(Position data for elements and text)
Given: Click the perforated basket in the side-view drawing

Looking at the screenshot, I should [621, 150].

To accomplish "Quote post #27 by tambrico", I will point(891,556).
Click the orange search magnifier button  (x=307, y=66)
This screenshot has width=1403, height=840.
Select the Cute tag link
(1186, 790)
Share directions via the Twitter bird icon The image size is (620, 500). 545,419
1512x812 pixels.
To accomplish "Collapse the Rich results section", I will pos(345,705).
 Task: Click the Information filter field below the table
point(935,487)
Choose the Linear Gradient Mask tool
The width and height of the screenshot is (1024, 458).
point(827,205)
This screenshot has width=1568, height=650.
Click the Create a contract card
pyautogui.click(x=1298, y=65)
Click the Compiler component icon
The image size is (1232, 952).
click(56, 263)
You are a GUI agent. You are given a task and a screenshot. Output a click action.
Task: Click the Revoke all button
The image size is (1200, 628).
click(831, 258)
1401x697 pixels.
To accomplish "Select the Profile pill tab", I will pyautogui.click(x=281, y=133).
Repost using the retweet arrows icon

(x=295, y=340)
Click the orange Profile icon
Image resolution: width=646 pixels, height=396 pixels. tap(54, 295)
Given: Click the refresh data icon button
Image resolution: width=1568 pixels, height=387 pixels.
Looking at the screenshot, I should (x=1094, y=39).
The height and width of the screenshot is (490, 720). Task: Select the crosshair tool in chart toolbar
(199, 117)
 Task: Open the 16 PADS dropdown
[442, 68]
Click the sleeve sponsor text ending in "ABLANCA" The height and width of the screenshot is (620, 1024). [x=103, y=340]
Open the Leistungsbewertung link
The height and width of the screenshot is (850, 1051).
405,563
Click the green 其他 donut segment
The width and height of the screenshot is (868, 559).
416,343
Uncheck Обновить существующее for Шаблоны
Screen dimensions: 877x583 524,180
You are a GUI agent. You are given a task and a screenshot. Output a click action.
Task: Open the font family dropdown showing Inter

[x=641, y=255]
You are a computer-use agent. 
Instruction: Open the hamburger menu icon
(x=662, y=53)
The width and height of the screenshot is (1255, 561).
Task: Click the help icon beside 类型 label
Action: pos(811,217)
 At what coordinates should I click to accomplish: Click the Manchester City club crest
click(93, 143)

| WHAT THE TASK ASKS |
Count the lines in the items above that contain the string "width", treating uppercase and lowercase as different. Give only the number.

| TASK ANSWER |
10